I invite you to share five favorite Holy Week things, five things that are truly worshipful for you. It may be that it's the way they are done in your congregation (or were done in a previous one). It may be your personal preparation for certain services or observances. Breathe. Be still. Look to the week ahead, and Holy Weeks past, and imagine the worship. Bonus: a piece of music that "is" Holy Week for you.In semi-random order:
1. I'll be doing *my* best to do the Triduum with grace… I still have wonderful memories of chanting the Exultet at the Easter Vigil and of kindling the new fire. Did I say Easter Vigil? That's the highlight of the year, with the weekly blessing of the baptismal water during the Great Fifty Days a close second. Since I'm not currently serving a church in any capacity and in many ways I've been free floating without a true parish, a geographical space and place, I'll be at Church up the Hill from Here for Maundy Thursday and Good Friday, at Multicultural Church not Far from Here for Easter Vigil. Easter Sunday morning I'll be guest organist for a town and gown LC-MS congregation—they have a regular organist who's not on staff because he didn't want to have to be there Christmas and Easter, so I get to play.
2. I love praying and meditating on the stations of the cross, something I'd done only a couple times prior to returning to Current City, where it's been almost a given at a couple of the ELCAs and at the PCUSA where I was active.
3. Another wonderful memory: during the 3 years SM was long-term called interim (at the PCUSA where I was quite involved), he and I planned and led daily noon Eucharist during Holy Week. Hearing and feeling those familiar texts and experiencing liturgy five days in a row was amazing and memorable. And, of course, we also did the usual Maundy Thursday and Good Friday evenings.
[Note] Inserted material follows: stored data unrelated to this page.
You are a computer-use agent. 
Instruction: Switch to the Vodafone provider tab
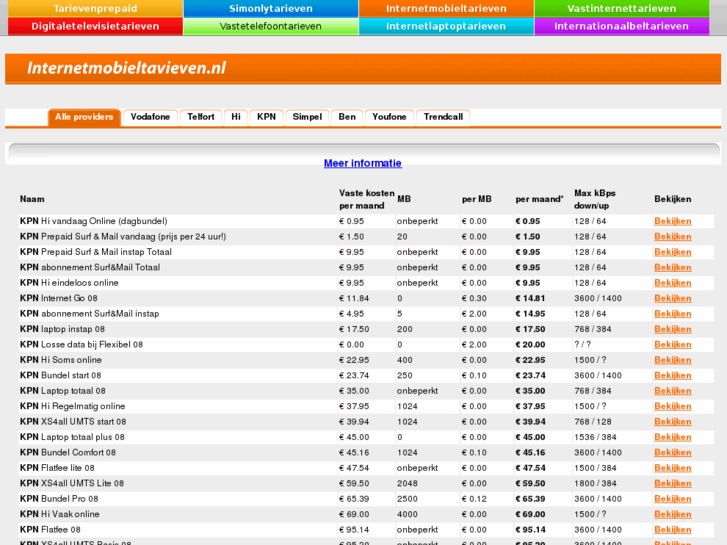pyautogui.click(x=150, y=117)
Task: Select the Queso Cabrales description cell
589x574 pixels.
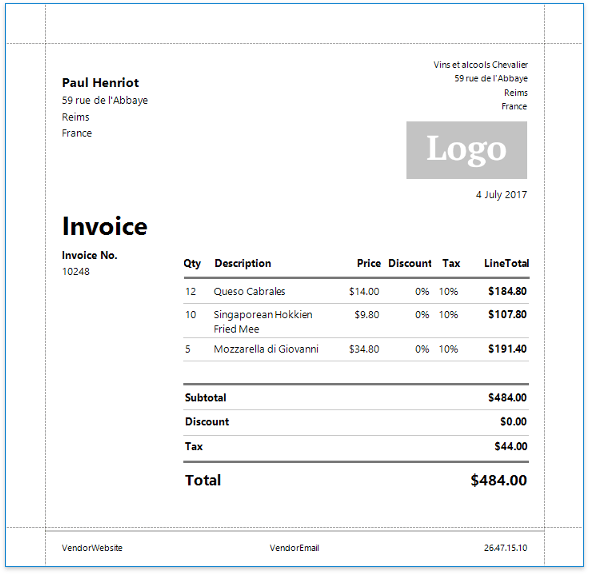Action: point(249,292)

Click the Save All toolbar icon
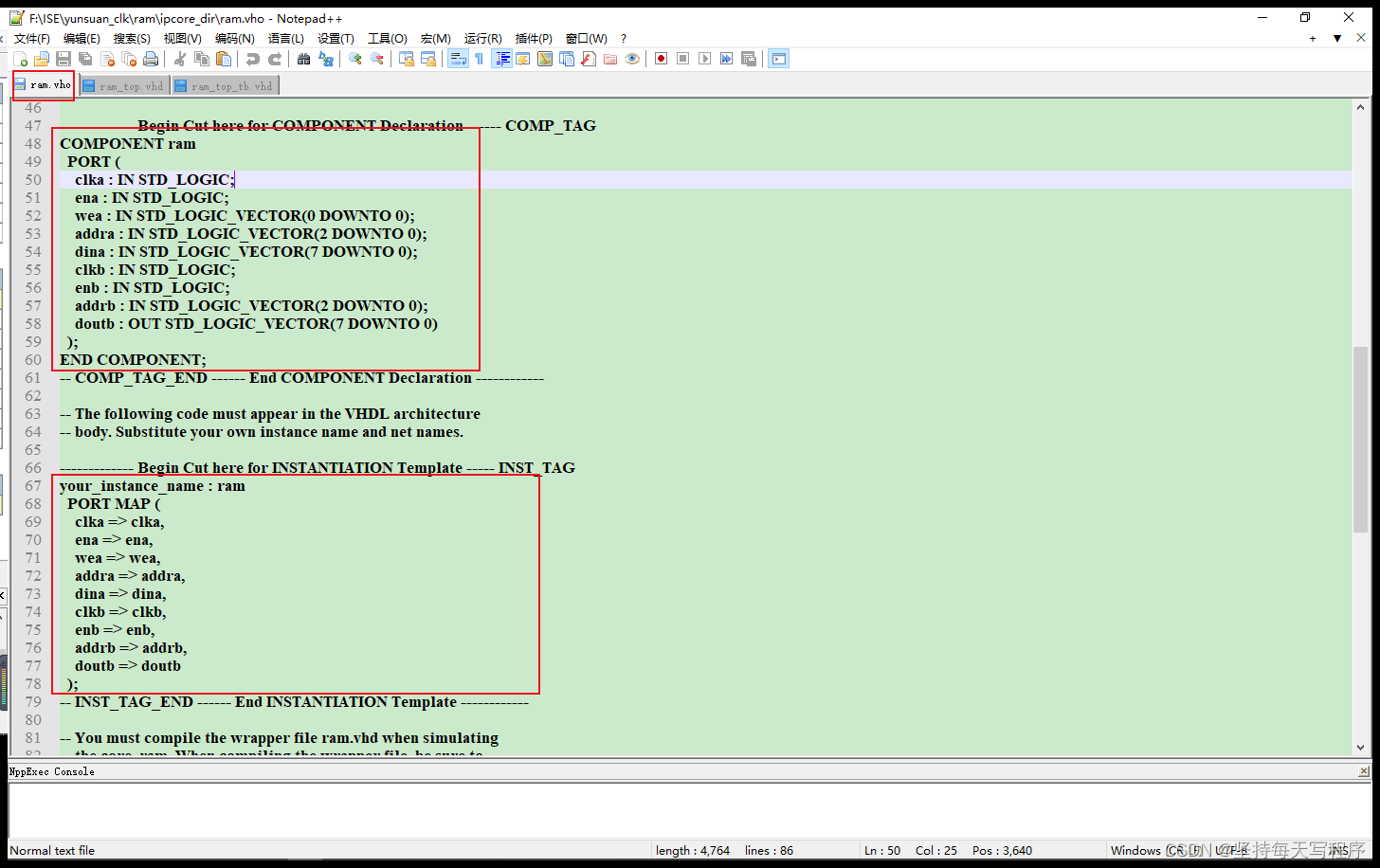pos(84,59)
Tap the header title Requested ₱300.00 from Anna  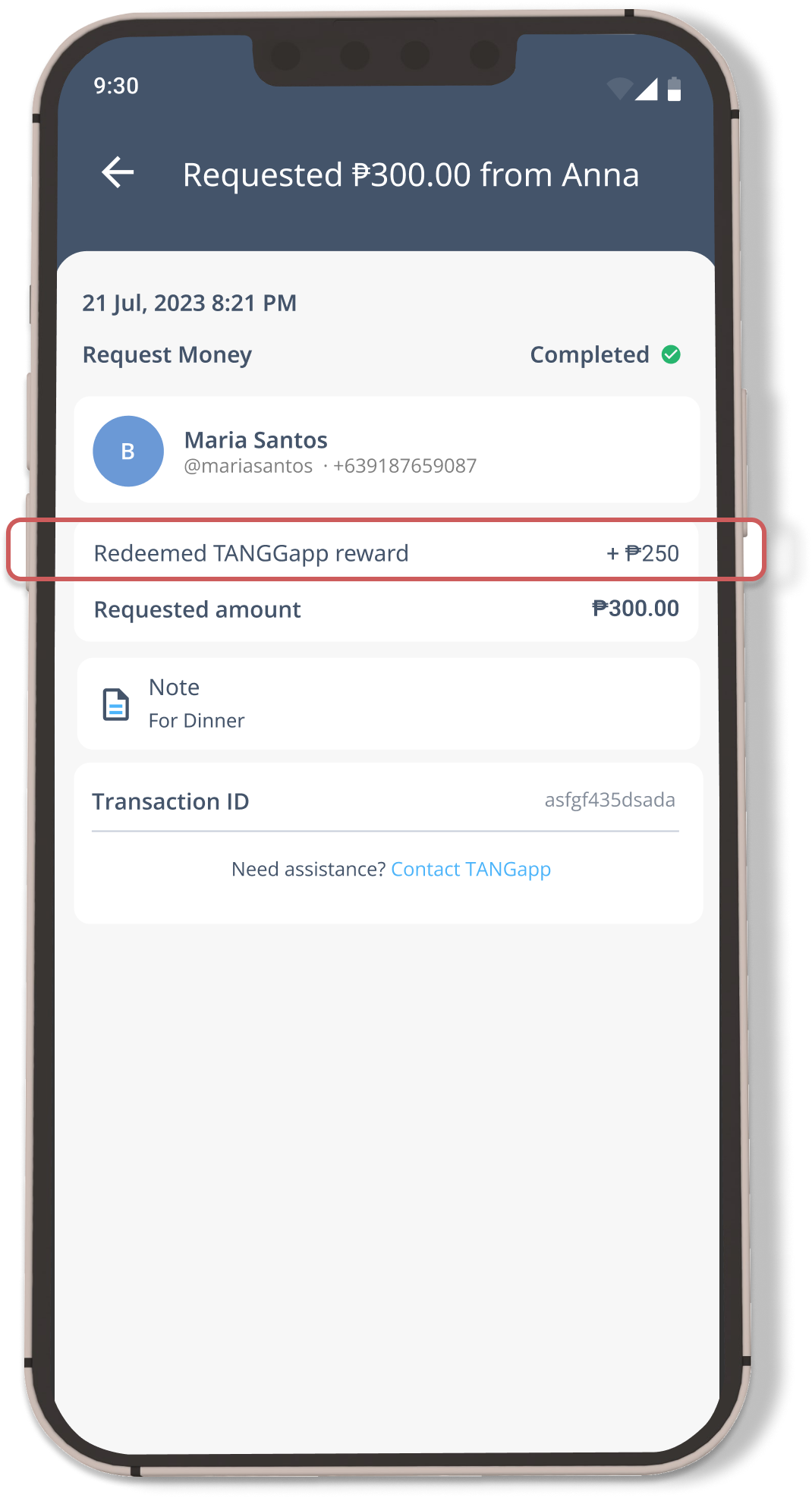(x=411, y=175)
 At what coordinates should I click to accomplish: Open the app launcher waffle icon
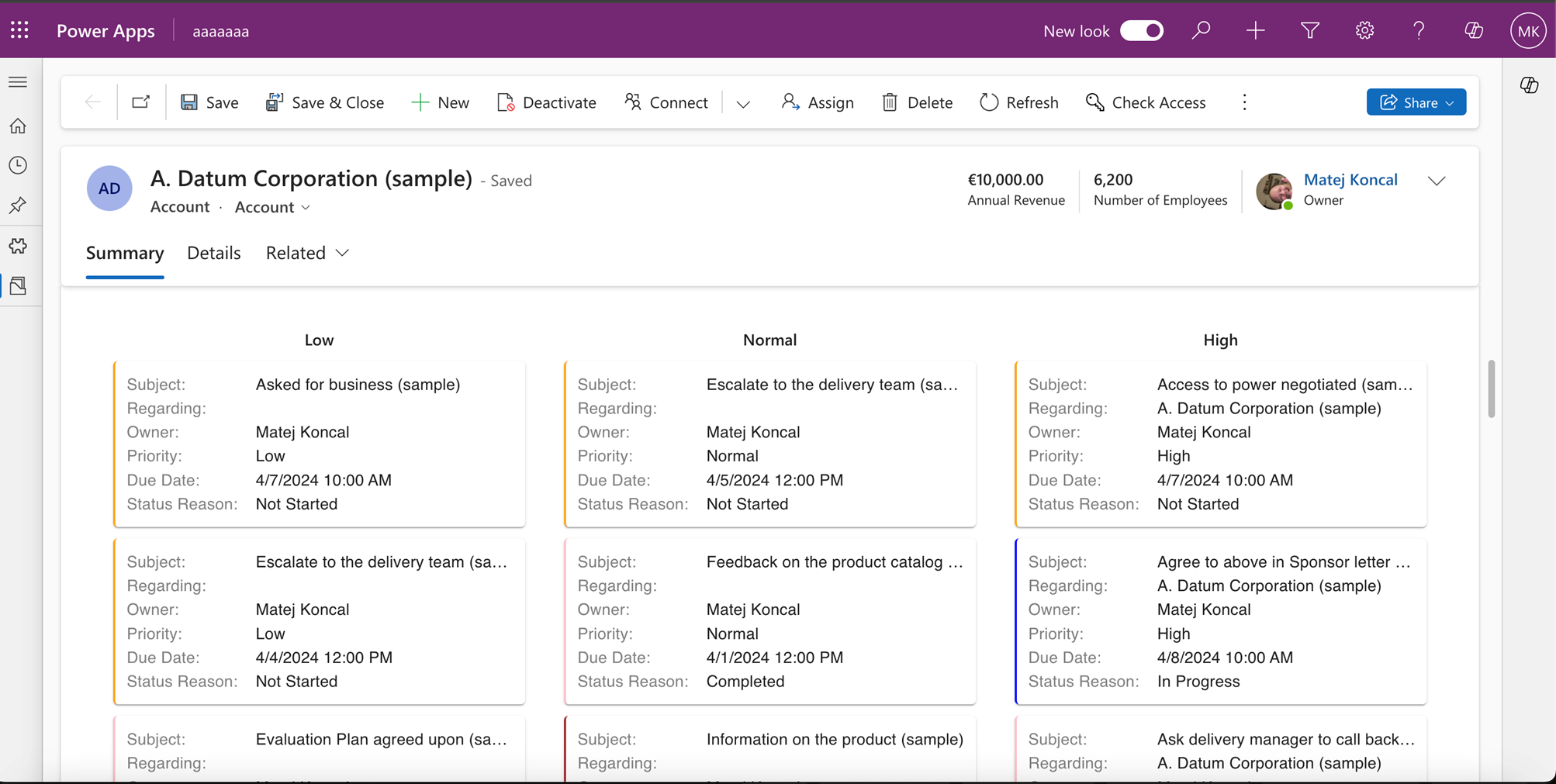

4. I've always loved Maundy Thursday, the lively demonstration of the New Covenant we'd most recently heard about on Judica, Lent 5. Also, as associate pastor, I generally got to preach on Maundy Thursday…
5. I always appreciate the quiet, emotionally low feeling of Saturday morning through evening. Trying to be silent, do a little literal housework and housekeeping, anticipating Saturday evening's Vigil of Easter.
bonus. The final stanza of Lutheran Book of Worship 325 is the closing chorale from J.S. Bach's St John Passion, BWV 245. Catherine Winkworth's translation on cyberhymnal.
Interlinear Deutsche / English:
Ach Herr, lass dein lieb Engelein // Ah Lord, let your dear angels
Am letzten End die Seele mein // at my final hour carry my soul
In Abrahams Schoß tragen, // to Abraham’s bosom,
Den Leib in seim Schlafkämmerlein // while my body in its narrow chamber
Gar sanft ohn eigne Qual und Pein // gently without pain or torment
Ruhn bis am jüngsten Tage! // rests until the last day.
Alsdenn vom Tod erwecke mich, // Wake me then from death,
Dass meine Augen sehen dich // so that my eyes see you
In aller Freud, o Gottes Sohn, //in all joy, o God’s son,
Mein Heiland und Genadenthron! // my saviour and throne of mercy
Herr Jesu Christ, erhöre mich, //Lord Jesus Christ, hear me,
Ich will dich preisen ewiglich! // I shall praise you eternally!